Roughly 30,000 cancer specialists from around the world attend the annual meeting to discuss the latest techniques, drugs and research in cancer care. ASCO, founded in 1964, is an offshoot of the American Association of Cancer Research dedicated to clinical oncology.
Studies discussed at the 2012 meeting, held in Chicago June 1-5, included new advances in targeted therapy; clinical trial results for prostate, ovarian, breast, brain, colorectal and other cancers; and findings that are expected to lead to better patient experiences. This year, more than 4,500 abstracts were presented or published at the meeting and are now available on abstract.asco.org.
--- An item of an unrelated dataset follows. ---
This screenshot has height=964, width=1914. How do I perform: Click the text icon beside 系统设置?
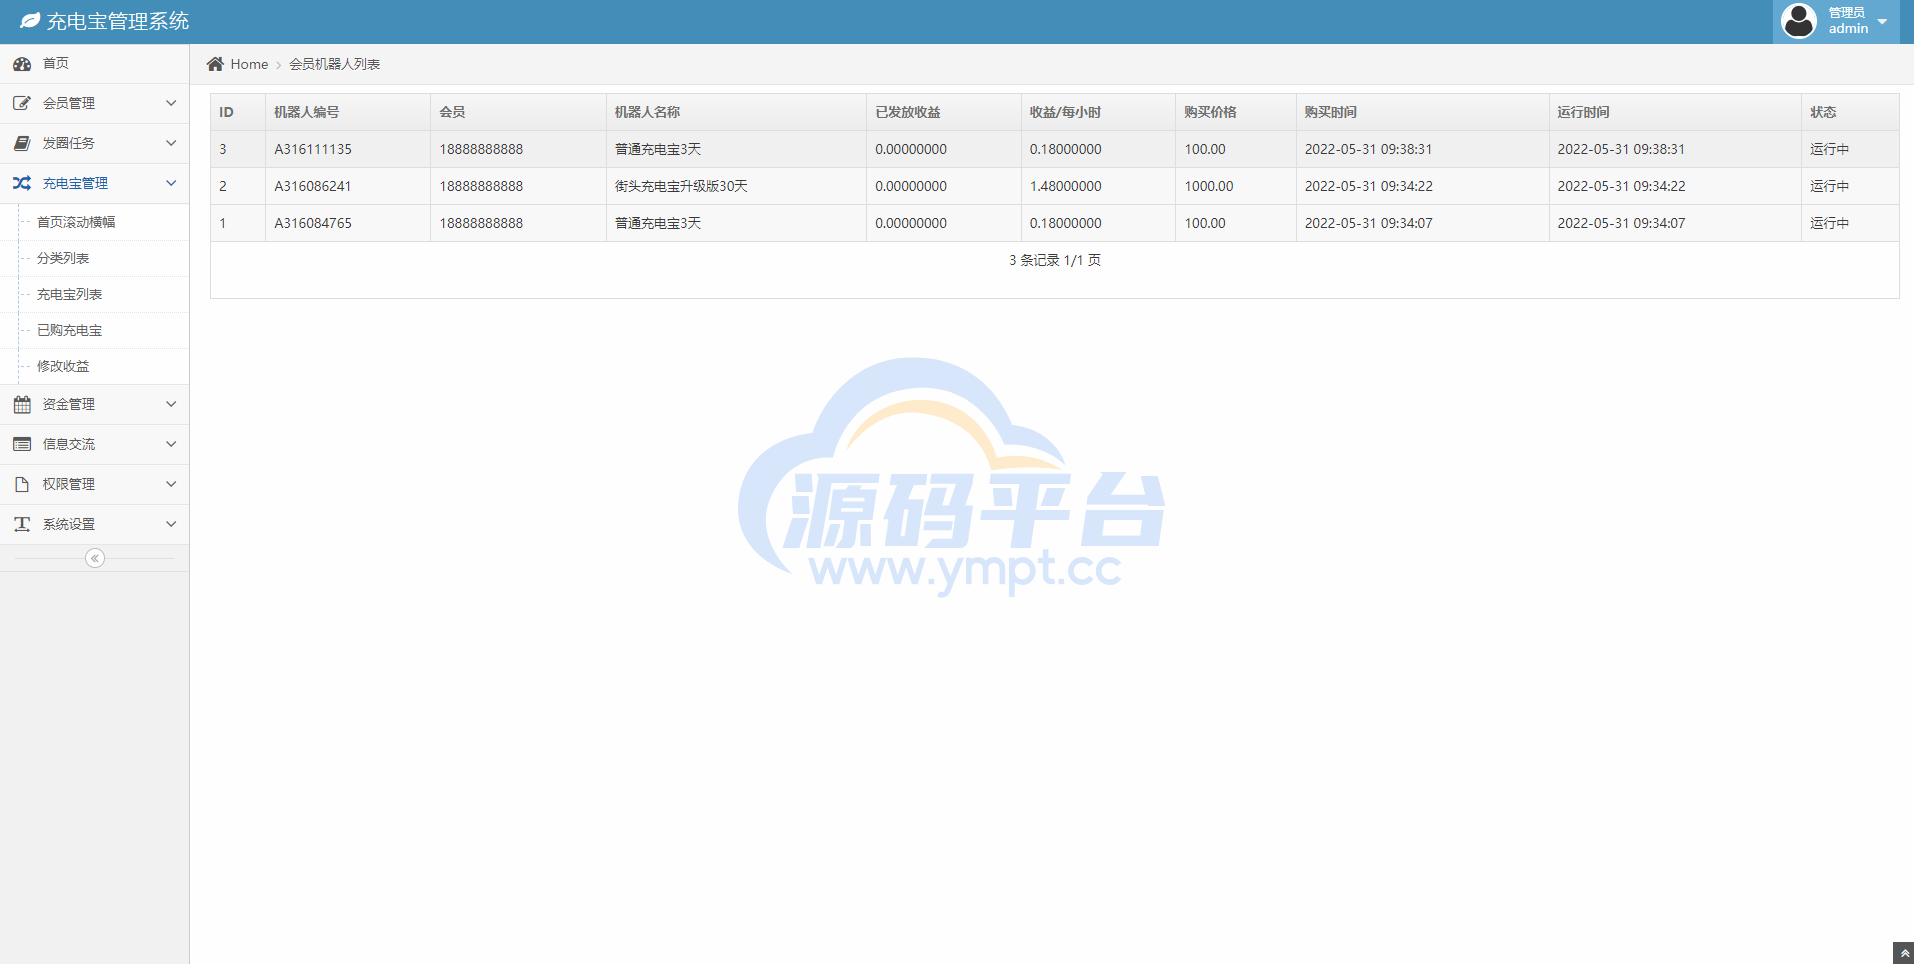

Poster presentations led by University of Southern California investigators included studies that analyze the ability to detect other occult cancers using MRI scanning in newly diagnosed breast cancer patients (Akshara Raghavendra); pinpoint genetic differences that may explain why bevacizumab is not as effective in treating Japanese patients with gastric cancer as it is in treating Caucasian and Hispanic patients (Takeru Wakatsuki); identify the first cancer stem cell signature that may predict recurrence of prostate cancer (Adrian S. Fairey); and examine whether particular obesity-related gene variants might predict tumor recurrence in colon cancer (Robert D. Ladner).
Heinz-Josef Lenz, associate director for clinical research and co-leader of the gastrointestinal cancers program at the USC Norris Comprehensive Cancer Center, participated in numerous studies presented at the meeting, including an international phase III trial that found that regorafenib, an experimental drug, significantly improves overall survival in patients with metastatic colorectal cancer who have not responded to other approved therapies. The trial results are expected to change the standard of care for those patients once the FDA approves the drug.
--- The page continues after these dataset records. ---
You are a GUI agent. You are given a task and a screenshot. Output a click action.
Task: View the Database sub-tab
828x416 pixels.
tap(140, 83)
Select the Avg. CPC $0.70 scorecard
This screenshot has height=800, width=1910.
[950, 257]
David Quinn, associate professor of medicine at the Keck School of Medicine and medical director of the USC Norris Cancer Hospital, presented results from a national phase III study on the efficacy of adding the experimental drug atrasentan to the standard chemotherapy regimen for advanced prostate cancer. The trial found that patients who received the drug did not live any longer or experience longer bouts of remission than patients who received a placebo and the standard chemotherapy.
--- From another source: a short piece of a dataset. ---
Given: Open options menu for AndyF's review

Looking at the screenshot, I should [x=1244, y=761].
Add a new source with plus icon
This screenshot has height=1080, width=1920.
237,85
Quinn also participated in prostate cancer research featured at a plenary session of the meeting. That international phase III trial suggests that, for certain men with prostate cancer, intermittent hormonal therapy may shorten survival, even though it was associated with better quality of life. The study, sponsored by the National Cancer Institute, found that men with minimal disease on intermittent therapy had a median survival of 5.2 years, compared with 7.1 years for those receiving continuous therapy.